> **TASK STATEMENT**
Every line of the records below from the line with "Click drag handle" up to and including the line with "You are a computer-use agent. 1456x819" must be reproduced exactly, and no line outside that range.

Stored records
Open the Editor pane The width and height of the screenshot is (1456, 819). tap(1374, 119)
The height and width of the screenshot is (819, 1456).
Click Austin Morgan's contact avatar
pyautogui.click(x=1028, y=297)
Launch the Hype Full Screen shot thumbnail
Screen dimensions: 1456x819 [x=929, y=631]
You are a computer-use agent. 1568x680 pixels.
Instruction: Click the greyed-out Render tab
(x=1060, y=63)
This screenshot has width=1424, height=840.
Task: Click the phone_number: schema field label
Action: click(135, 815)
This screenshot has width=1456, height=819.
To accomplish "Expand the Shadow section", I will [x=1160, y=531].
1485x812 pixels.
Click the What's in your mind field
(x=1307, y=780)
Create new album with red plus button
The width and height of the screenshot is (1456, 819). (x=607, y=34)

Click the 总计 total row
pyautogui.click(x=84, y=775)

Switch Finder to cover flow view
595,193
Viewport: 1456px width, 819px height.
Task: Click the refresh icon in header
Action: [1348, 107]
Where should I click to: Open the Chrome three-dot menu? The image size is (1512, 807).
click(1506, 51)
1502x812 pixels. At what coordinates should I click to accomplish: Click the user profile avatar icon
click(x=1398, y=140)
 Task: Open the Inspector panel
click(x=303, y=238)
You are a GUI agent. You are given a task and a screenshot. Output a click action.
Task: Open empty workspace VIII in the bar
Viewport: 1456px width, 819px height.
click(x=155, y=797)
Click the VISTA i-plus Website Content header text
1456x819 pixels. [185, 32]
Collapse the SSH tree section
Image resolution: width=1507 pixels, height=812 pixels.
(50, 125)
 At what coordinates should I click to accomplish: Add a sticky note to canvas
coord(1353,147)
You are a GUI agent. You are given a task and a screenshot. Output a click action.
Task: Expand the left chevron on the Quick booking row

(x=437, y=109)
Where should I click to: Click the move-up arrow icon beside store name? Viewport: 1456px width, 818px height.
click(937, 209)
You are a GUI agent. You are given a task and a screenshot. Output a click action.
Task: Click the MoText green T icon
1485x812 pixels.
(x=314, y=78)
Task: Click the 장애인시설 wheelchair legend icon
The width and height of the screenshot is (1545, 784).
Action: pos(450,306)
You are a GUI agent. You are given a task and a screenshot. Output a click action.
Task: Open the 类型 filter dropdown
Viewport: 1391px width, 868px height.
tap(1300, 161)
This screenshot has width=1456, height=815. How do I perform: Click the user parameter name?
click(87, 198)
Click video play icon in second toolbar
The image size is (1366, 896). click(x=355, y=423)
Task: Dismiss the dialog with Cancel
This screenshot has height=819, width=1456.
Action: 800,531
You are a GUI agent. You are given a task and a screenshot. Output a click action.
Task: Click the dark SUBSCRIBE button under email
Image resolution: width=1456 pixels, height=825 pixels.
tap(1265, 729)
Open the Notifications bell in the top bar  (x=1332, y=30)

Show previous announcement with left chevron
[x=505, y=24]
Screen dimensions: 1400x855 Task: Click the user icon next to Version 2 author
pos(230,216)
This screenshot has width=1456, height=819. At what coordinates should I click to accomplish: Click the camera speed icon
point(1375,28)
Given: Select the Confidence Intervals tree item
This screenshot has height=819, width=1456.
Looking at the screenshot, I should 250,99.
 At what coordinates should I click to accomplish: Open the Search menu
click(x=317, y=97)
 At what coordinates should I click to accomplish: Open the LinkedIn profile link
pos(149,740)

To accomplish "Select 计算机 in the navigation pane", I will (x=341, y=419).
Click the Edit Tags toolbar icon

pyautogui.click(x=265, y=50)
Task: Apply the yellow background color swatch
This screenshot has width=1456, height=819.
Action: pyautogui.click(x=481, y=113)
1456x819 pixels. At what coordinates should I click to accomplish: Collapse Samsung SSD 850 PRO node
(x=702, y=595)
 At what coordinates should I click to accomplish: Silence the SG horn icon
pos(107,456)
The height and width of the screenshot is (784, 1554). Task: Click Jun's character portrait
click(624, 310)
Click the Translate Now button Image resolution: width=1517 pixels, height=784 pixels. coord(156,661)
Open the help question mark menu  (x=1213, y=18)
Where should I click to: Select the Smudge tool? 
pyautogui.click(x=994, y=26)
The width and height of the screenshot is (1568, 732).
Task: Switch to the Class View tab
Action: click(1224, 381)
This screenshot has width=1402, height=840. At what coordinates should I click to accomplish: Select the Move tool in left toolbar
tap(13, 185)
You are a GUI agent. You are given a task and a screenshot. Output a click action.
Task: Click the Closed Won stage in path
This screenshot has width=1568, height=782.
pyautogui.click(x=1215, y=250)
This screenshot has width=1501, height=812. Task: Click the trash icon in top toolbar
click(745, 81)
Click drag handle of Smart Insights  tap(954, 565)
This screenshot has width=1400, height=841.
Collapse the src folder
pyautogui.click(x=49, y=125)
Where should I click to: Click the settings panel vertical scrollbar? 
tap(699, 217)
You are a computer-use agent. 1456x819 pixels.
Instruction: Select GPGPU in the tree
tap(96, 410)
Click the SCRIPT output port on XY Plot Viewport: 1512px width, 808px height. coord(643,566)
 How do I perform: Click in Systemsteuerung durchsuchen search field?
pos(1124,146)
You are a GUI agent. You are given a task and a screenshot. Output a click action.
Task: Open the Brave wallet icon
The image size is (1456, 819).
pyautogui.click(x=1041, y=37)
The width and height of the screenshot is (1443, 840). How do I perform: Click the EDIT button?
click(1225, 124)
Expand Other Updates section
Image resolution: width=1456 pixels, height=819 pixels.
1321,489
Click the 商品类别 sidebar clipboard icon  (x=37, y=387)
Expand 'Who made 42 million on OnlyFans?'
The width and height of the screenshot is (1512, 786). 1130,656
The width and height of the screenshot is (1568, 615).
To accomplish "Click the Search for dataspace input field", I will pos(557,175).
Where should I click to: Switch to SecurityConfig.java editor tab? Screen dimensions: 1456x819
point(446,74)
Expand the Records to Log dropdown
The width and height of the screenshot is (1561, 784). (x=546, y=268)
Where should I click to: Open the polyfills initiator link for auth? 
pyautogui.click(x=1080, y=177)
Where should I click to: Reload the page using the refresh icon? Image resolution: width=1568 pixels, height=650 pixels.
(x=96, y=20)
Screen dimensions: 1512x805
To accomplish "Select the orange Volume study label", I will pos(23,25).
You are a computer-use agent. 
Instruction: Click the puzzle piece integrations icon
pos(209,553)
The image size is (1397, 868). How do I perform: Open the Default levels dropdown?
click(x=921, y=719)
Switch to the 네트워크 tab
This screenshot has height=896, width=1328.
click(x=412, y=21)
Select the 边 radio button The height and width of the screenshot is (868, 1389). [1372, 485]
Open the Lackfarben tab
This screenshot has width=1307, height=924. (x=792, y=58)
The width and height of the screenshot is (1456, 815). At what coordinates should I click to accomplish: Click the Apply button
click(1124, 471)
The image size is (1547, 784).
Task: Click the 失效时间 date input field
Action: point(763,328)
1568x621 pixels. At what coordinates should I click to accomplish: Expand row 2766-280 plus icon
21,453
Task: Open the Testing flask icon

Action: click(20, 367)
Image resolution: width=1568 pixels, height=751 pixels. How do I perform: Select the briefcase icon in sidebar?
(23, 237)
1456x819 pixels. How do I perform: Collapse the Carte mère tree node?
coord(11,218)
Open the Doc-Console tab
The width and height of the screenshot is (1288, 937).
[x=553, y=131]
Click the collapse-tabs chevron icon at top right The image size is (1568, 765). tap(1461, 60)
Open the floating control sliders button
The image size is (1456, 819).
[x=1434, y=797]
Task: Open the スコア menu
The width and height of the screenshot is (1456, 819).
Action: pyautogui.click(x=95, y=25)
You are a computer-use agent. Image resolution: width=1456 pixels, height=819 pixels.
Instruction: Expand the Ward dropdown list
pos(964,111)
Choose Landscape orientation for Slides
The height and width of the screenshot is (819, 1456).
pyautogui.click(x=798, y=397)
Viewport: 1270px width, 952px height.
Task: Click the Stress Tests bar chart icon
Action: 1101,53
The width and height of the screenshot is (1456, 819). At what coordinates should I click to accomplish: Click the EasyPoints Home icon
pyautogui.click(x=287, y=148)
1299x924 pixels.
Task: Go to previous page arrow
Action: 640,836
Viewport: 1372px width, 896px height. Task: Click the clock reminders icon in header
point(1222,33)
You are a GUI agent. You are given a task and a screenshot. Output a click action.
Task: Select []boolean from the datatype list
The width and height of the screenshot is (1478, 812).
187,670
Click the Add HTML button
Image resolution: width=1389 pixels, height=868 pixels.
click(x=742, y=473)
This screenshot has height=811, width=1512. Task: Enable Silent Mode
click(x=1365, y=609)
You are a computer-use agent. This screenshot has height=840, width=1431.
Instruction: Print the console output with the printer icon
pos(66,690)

> **ANSWER TO THIS EXERCISE**
Click drag handle of Smart Insights  tap(954, 565)
This screenshot has width=1400, height=841.
Collapse the src folder
pyautogui.click(x=49, y=125)
Where should I click to: Click the settings panel vertical scrollbar? 
tap(699, 217)
You are a computer-use agent. 1456x819 pixels.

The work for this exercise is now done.